MESA, Ariz. -- The biggest cargo plane in the world left Phoenix-Mesa Gateway Airport Tuesday morning.

3TV's Ryan O'Donnell was there as the massive plane rumbled down the runway and took off at 6 a.m., bound for Goose Bay, Labrador.

The Russian-designed Antonov AN-124 can fly for more than 25 hours without refueling. The flight from Phoenix-Mesa Gateway to Goose Bay, however, is only 5.5 hours.

While the Antonov AN-124 is the second-heaviest operating cargo aircraft behind the Antonov AN-225, it the the highest gross weight production cargo plane in the world.

The plane can carry up to 150 tons of cargo.
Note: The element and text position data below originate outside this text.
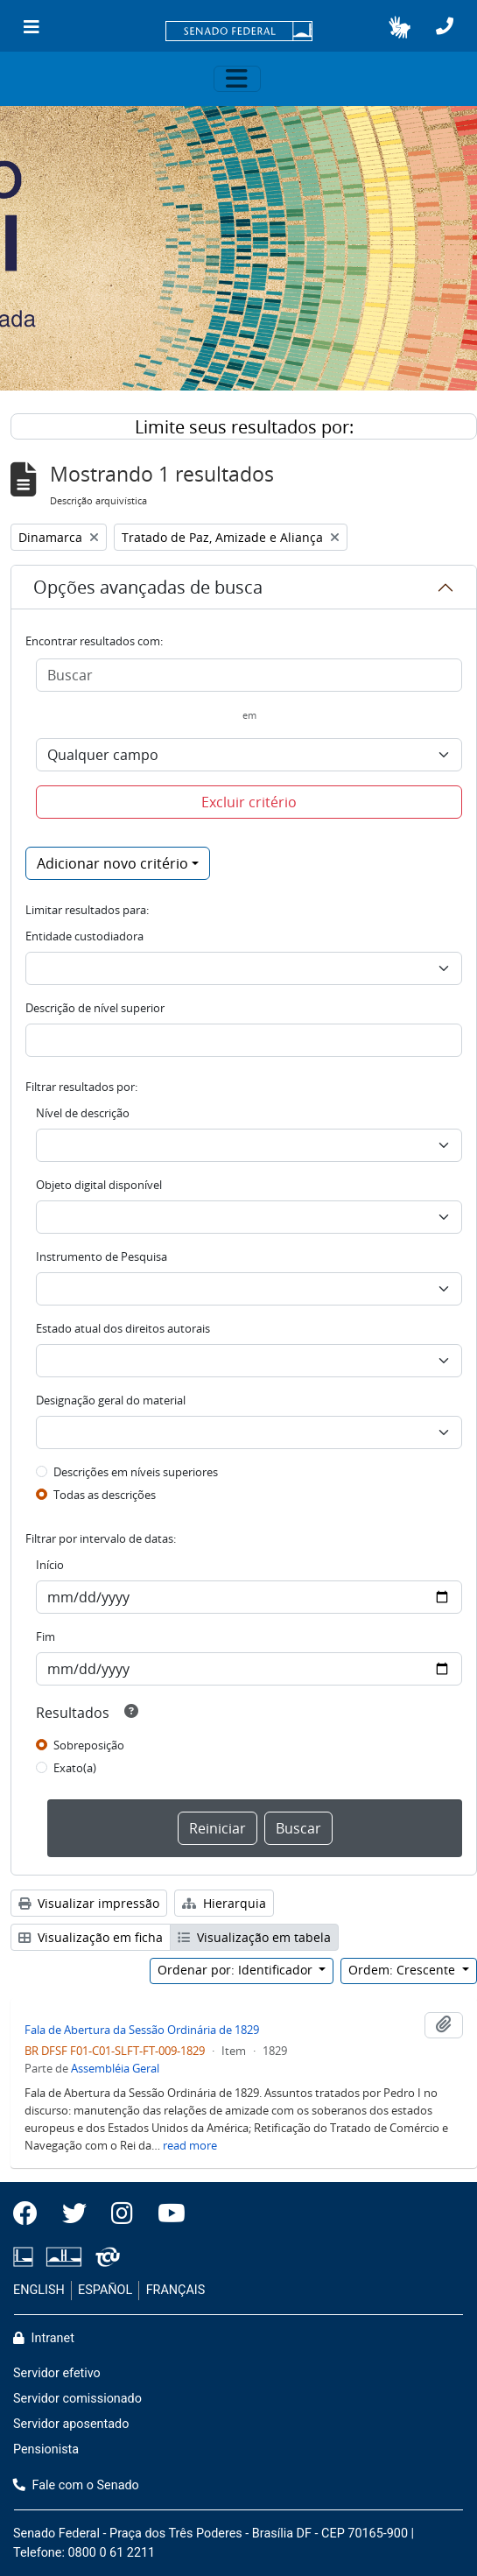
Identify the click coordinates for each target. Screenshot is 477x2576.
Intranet (43, 2338)
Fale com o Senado (76, 2485)
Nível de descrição (83, 1113)
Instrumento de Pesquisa (101, 1256)
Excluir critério (249, 802)
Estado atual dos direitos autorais (123, 1328)
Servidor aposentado (71, 2424)
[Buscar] (249, 675)
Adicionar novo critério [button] (112, 863)
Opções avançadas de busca (148, 587)
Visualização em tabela (254, 1937)
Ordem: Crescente (403, 1969)
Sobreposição (88, 1745)
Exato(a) (74, 1768)
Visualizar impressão (88, 1903)
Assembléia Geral (115, 2068)
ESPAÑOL (105, 2290)
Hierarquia (224, 1903)
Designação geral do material (111, 1400)
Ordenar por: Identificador (237, 1969)
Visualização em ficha (90, 1937)
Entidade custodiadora (84, 936)
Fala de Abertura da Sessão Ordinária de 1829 (142, 2030)
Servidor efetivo (57, 2373)
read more (190, 2145)
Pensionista (46, 2449)
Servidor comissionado (77, 2398)
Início (50, 1565)
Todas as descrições (104, 1495)
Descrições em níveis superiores (135, 1472)
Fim (45, 1636)
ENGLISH (39, 2290)
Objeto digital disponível (99, 1185)
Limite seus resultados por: (244, 427)
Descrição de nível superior (95, 1008)
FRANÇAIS (176, 2290)
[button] (399, 27)
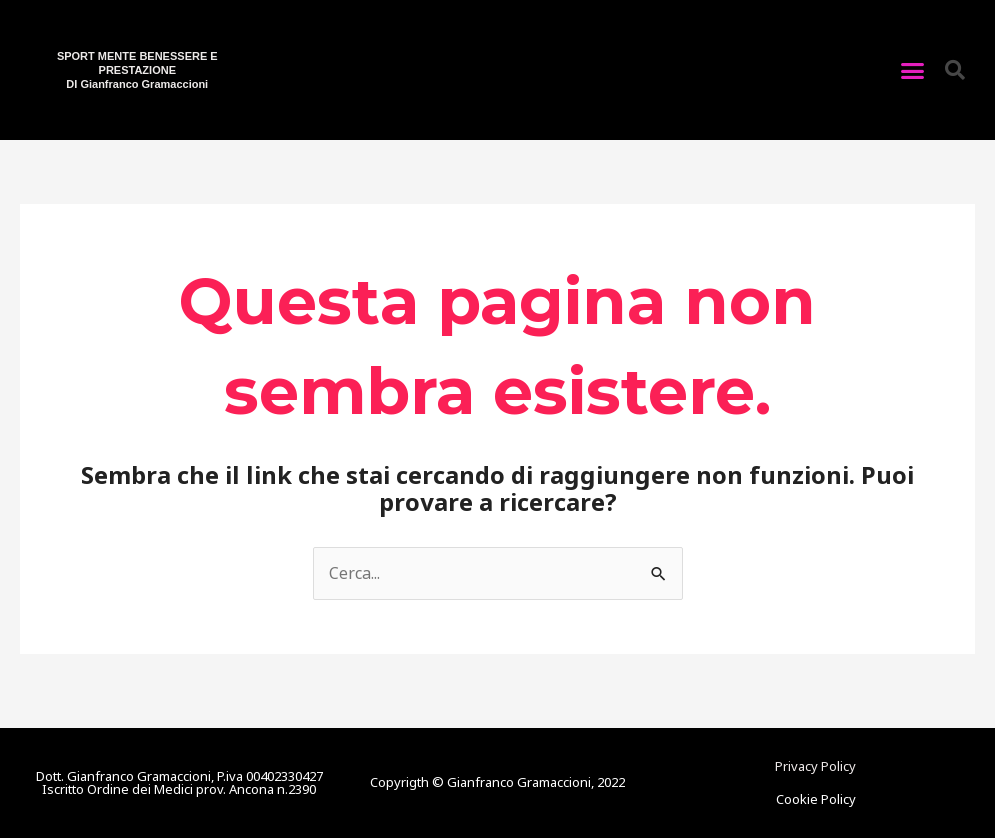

The legal weight for an 18-wheeler like the one pictured below is 40 tons.

There also is room for 88 passengers on an upper deck behind the wing center section.

The plane can be loaded either from the back, which is equipped with ceiling-mounted cranes, or the front. The hinged nose opens to allow access to the cargo area.

At nearly 70 feet tall and more than 266 feet long, the cargo plane dwarfs Boeing's 737, which is one of the most common passenger planes in the air. The Antonov An-24 has a wingspan of more than 240 feet. The largest 737 has a wingspan of just over 117 feet, with most models measuring less than 95 feet tip to tip.

At its maximum weight, the Antonov AN-124 requires more than 8,200 feet to take off. Two of the three runways at Phoenix-Mesa Gateway are longer than 10,000 feet.

The plane is registered to Volga-Dnepr Group, a Russian company that specializes in international airfreight operations. According to the company's website Volga-Dnepr Group has two U.S. offices -- one in Chicago, the other in Houston.